Las Vegas Sun

March 29, 2024

Early start’ program for recreational marijuana sales OK’d

Desert Grown Farms Cultivation Facility

Steve Marcus

Marijuana plants are shown at a Desert Grown Farms Cultivation Facility in Las Vegas, Dec. 15, 2016.

Licensed Nevada medical marijuana facilities in good standing with state agencies will be allowed to start selling recreational marijuana on July 1, according to the industry’s new state regulating body.

The proposal for temporary “early start” recreational licenses was approved today in a vote by the Nevada Tax Commission.

The early start licenses will expire on Jan. 1, 2018. The temporary program was established to allowing the department to identify and solve problems with recreational weed before issuing more state certifications for the industry in 2018, said Deonne Contine, executive director of the Department of Taxation.

Six of seven Department of Taxation commissioners attending the meeting voted in favor of the regulations, with Commissioner Craig Witt opposed.

Department of Taxation spokeswoman Stephanie Klapstein said the regulations, which have been in the works since earlier this year, were designed to balance the state’s desire for tax revenue with the marijuana industry’s push to expand into the retail market.

“Most importantly, we wanted to balance that while protecting public health and safety,” Klapstein said.

“Our goal is to get the people that are ready and in good standing going, regulate them and make sure we’re doing the right thing,” Contine said during a hearing Wednesday in Carson City. “We plan to prudently go forward and figure out where we are once we get through the first wave of applications.”

Nevada voters in November approved a ballot question to allow adults to legally purchase of up to 1 ounce of marijuana or up to one-eighth ounce of marijuana concentrates.
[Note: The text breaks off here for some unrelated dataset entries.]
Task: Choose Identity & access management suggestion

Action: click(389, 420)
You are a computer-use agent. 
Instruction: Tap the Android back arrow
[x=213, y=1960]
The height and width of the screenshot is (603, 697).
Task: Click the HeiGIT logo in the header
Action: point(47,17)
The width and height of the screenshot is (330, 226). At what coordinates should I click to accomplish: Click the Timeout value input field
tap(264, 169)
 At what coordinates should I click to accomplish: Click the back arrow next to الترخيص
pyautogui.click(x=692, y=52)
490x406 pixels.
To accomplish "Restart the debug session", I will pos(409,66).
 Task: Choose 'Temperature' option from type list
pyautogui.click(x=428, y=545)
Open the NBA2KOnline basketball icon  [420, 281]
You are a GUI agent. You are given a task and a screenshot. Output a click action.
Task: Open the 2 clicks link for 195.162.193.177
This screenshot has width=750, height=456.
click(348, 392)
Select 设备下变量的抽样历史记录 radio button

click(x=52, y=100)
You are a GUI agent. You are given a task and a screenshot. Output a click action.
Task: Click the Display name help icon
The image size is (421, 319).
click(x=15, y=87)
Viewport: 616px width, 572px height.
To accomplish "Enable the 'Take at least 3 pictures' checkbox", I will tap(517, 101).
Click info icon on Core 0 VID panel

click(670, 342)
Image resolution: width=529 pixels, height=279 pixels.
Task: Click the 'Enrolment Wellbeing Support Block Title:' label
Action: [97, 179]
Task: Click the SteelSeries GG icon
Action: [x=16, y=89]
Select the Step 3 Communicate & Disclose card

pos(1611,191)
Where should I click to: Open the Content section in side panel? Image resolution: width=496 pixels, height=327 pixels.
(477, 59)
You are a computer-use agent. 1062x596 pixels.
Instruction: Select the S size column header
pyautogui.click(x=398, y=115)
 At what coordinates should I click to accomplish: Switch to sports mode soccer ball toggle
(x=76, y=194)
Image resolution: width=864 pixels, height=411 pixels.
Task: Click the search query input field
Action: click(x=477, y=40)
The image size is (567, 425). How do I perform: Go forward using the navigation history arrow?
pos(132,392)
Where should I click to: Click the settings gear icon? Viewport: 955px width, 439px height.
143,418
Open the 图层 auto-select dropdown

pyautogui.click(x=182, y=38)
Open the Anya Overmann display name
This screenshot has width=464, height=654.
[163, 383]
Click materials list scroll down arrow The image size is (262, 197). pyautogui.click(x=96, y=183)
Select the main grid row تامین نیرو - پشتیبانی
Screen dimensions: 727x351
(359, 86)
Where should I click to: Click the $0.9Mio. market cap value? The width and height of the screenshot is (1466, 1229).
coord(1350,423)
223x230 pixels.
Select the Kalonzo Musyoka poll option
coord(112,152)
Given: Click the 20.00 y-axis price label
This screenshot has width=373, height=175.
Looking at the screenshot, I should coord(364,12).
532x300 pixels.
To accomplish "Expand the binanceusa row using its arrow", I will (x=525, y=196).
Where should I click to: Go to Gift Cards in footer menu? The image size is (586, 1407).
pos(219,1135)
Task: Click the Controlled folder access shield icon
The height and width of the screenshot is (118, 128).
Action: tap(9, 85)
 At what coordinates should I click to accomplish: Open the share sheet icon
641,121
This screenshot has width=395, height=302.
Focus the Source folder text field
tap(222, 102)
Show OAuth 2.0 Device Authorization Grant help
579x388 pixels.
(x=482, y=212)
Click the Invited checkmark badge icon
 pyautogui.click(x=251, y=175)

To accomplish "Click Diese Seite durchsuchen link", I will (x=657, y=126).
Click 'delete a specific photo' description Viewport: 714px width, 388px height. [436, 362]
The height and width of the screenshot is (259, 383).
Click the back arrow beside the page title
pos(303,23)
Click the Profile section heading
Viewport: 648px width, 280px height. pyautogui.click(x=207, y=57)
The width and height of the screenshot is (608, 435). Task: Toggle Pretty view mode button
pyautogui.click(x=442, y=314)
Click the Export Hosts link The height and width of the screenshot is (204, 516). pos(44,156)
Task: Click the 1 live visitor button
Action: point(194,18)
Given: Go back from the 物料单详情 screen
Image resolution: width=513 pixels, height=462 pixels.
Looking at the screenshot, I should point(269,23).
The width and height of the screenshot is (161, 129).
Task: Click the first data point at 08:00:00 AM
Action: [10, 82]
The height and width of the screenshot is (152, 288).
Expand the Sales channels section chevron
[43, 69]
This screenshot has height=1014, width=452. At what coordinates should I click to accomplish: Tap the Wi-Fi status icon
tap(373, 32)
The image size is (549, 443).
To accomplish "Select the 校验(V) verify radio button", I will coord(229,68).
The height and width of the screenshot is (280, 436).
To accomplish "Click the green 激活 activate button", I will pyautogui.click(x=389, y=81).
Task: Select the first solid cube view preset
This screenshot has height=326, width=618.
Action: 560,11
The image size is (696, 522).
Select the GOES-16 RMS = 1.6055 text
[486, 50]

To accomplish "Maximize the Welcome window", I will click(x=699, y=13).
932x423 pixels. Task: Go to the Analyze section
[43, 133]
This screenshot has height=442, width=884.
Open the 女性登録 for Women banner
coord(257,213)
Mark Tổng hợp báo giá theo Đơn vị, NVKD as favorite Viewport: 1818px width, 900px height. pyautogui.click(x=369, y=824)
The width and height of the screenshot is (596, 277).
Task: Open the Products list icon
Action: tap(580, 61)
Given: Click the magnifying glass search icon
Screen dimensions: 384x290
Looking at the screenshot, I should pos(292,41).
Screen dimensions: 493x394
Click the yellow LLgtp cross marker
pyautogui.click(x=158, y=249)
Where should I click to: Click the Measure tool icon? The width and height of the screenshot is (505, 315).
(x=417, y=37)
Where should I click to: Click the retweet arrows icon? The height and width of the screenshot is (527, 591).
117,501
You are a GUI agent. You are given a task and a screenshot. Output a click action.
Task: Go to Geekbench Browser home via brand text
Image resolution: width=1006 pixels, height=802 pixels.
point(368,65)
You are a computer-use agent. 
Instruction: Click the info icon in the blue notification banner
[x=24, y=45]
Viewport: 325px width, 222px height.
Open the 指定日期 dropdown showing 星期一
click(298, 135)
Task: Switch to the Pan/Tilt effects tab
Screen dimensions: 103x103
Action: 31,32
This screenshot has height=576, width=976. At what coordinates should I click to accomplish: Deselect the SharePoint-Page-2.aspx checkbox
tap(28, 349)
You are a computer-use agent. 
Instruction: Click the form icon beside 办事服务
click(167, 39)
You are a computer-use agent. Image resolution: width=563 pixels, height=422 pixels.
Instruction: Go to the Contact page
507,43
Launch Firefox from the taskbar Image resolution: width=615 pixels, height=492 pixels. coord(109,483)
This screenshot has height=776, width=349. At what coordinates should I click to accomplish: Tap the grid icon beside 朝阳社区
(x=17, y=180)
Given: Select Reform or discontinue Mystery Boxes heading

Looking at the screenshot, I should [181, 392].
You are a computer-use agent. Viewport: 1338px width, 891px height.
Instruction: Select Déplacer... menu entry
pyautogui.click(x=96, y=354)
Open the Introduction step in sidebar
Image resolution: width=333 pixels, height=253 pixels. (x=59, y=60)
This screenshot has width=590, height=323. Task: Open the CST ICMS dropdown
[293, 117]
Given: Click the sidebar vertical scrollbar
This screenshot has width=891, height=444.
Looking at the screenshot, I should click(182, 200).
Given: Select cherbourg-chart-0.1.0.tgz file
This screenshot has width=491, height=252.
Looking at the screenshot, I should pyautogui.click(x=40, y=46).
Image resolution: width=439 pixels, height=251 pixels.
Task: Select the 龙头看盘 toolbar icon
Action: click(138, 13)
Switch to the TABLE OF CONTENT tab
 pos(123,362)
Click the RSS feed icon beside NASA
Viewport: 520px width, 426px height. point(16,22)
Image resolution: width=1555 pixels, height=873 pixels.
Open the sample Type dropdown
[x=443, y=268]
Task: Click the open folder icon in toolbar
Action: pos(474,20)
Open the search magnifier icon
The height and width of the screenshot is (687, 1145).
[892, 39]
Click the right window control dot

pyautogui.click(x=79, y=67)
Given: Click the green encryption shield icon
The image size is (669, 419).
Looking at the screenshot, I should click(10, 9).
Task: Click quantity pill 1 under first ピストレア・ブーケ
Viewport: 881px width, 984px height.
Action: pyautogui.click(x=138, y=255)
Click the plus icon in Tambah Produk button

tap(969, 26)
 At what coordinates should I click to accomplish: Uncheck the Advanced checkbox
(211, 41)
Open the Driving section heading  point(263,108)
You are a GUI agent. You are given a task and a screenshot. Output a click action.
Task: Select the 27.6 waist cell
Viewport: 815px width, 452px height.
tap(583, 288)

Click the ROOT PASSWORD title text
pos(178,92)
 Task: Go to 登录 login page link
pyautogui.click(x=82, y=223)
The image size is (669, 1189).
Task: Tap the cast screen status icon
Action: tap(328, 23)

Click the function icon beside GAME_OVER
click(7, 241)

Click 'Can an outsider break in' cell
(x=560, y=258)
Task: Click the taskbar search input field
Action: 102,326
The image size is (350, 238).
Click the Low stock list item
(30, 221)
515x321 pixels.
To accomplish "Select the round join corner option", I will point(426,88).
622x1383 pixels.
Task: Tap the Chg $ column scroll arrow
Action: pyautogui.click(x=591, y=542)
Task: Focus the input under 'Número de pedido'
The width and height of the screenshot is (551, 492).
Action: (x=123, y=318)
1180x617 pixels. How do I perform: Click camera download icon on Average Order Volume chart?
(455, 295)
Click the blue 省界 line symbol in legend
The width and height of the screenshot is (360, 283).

State-approved sales of marijuana for medical use have taken place in Nevada since 2015.

Nevada medical marijuana facilities — including dispensaries and cultivation and production facilities — earn good standing by going more than six months without a suspension of their state-issued licenses under the Nevada Division of Public and Behavioral Health, which is the current regulator body for Nevada's medical marijuana industry, Contine said. Nearly all of Nevada’s 190 current marijuana license holders meet that requirement.

Contine said last week that while the Department of Taxation planned to have its framework in line for early start recreational marijuana sales to begin on July 1, she warned that additional regulations from counties and local municipalities may prevent some dispensaries from starting sales on that date. Legislators cited a six-month moratorium on marijuana in Henderson as an example of local regulations that could delay the early start process for dispensaries there.